NEW YORK (GenomeWeb) – By systematically introducing mutations into the BRCA1 gene, researchers have sought to better classify which variants are likely to be pathogenic or benign.
BRCA1 is one of the best-studied genes, but the impact of its numerous variants on breast and ovarian cancer risk remains unclear. Such variants of uncertain significance (VUS) limit the clinical utility of a patient's data, said the authors of the new study.
"Frequently women are being tested for BRCA1 mutations because they have a family history of breast or ovarian cancer," paper co-author Lea Starita from the University of Washington said in a statement. "To be told that they have a genetic variant in this cancer-predisposing gene, but that the doctor doesn't know what it means, does not reduce their stress or their anxiety."
Using saturation genome editing, she and her colleagues tested how changes to 13 exons in the BRCA1 gene affected cells' abilities to grow in culture and see whether those alterations affect gene function. As they reported in Nature today, the variants determined by the researchers to be functional highly corresponded with what has been reported in the ClinVar database.
The researchers focused their saturation editing on the 13 BRCA1 exons that encode the RING and BRCT domains, which play a key role in the tumor suppressor function of BRCA1. They also used human haploid HAP1 cell line for their analysis, as BRCA1 is an essential gene for that line.
They designed a CRISPR/Cas9 approach to alter each nucleotide within those exons to all possible mutations — making a total of about 4,000 individual mutations — and let the cells to grow for 11 days. After that, they collected genomic DNA for analysis and used the frequency of the SNVs to gauge whether the induced variant was functional or not.
For each SNV, the researchers generated function scores based on that frequency. Those scores then indicated if the variant had no affect on BRCA1 function, if it did and led to cell death, or had an intermediate effect.
The SNVs largely fell in a bimodal distribution, with 72.5 percent being functional, 21.1 percent non-functional, and 6.4 percent intermediate.
These function scores largely agreed with how variants were interpreted in the ClinVar database. For 169 SNVs considered pathogenic by ClinVar, 162 were also considered non-functional by the researchers' analysis. Similarly, for 22 SNV considered benign by ClinVar, the researchers deemed 20 functional. This showed a sensitivity of 96.7 percent at 98.2 percent specificity.
These scores likewise agreed with allele frequencies in other databases and with computational metrics. They also corresponded with other assays of BRCA1 function, including a similar assay performed by the same team that relies on an homology-directed repair (HDR) reporter cell line that also came out today in the American Journal of Human Genetics.

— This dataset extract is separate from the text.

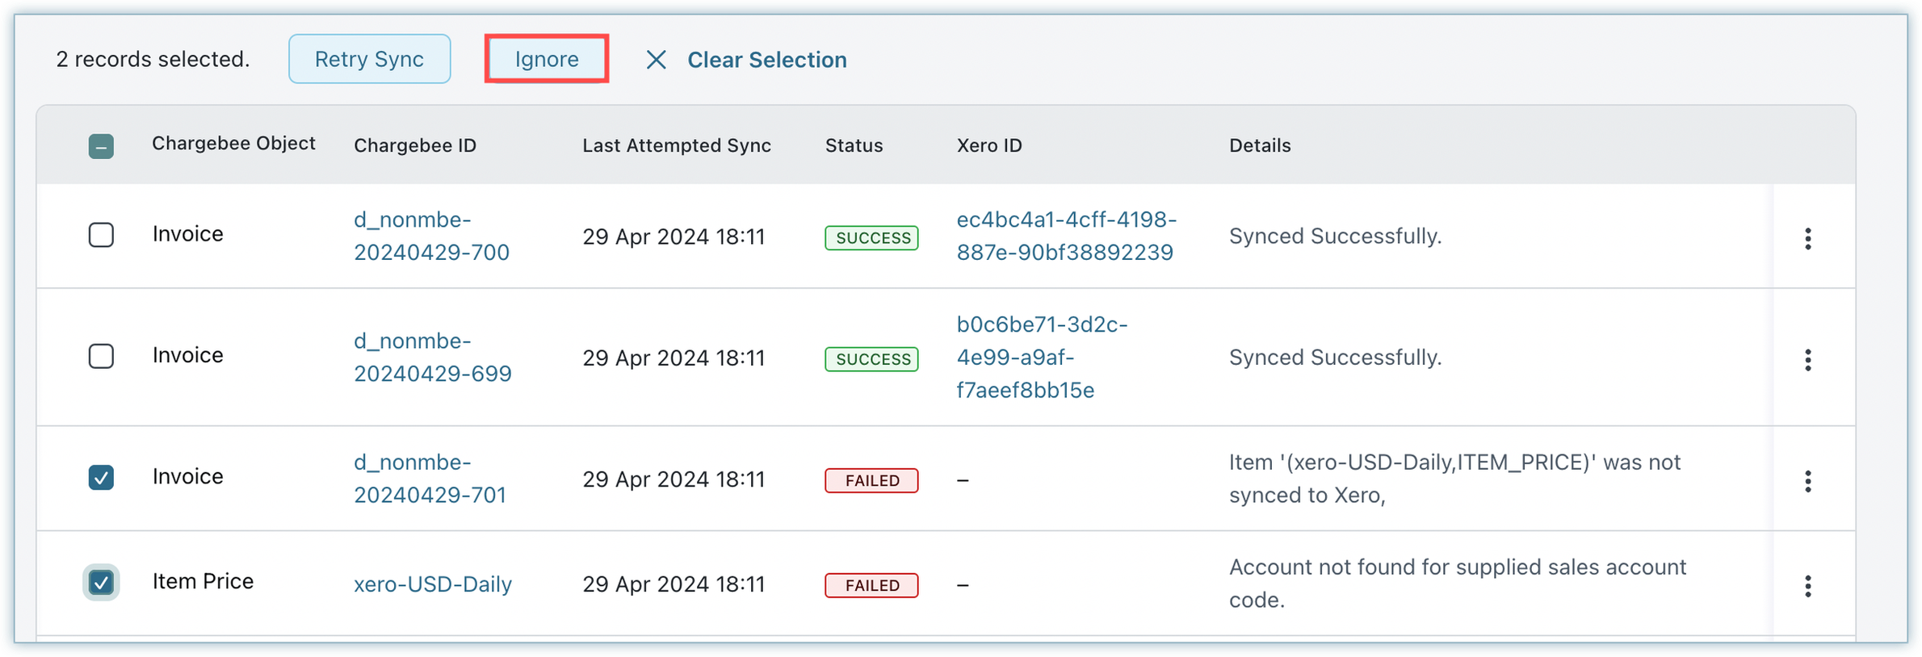Click the Retry Sync button

pyautogui.click(x=369, y=59)
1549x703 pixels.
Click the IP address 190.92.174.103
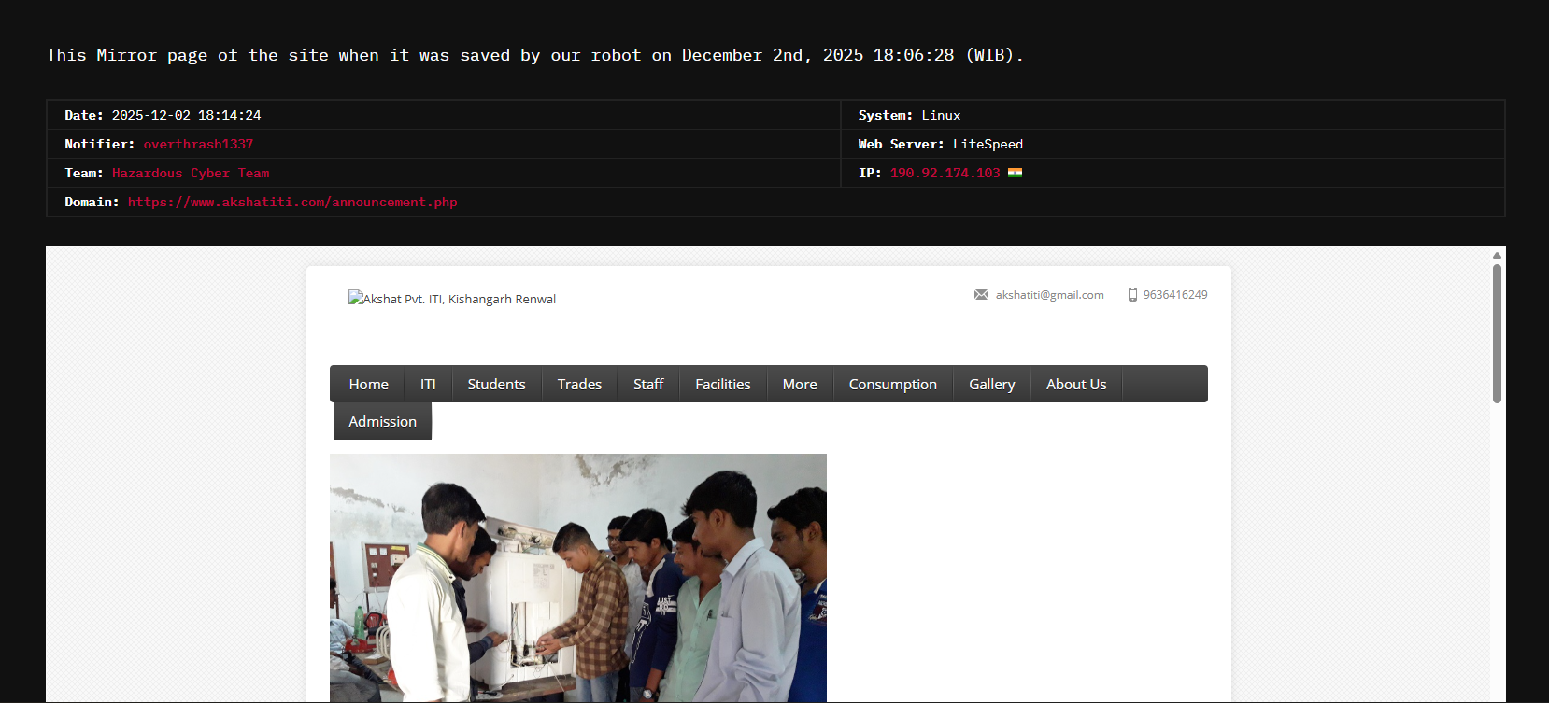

Functional BRCA1 is needed for HDR.
In that paper, the UW team made 1,056 amino acid substitutions in the first 192 residues of BRCA1 — a stretch that includes the RING domain. The multiplex reporter assay, based on one developed by the Jasin lab, uses green fluorescent protein to indicate whether HDR is still functional in the mutated HeLa cells. The two approaches, the researchers said, differed by 4 percent, which they said could reflect the biology of the two assays.
For their saturation editing study, the researchers also performed targeted RNA sequencing of transcripts obtained from edited cells. They generated RNA scores to indicate the expression consequences of the SNVs. They reported that 89 percent of non-functional missense SNVs didn't greatly reduce RNA levels, which they said indicated that their effects instead occur at the protein level.
Starita and her colleagues argued that these scores could help classify BRCA1 variants. "Our hope is that this database will continue to grow and will become a central point for guiding the interpretation of actionable variants as they are first observed in women," she said.
In an accompanying commentary in Nature, the National Cancer Institute's Stephen Chanock called the work "innovative."
The researchers' approach represents a potential "game-changer" for assessing VUS, he wrote, adding that additional clinical data is needed to validate the UW team's findings and that it must be determined how to best incorporate such data into variant classification.
The UW researchers plan to extend their analysis to encompass the full BRCA1 gene.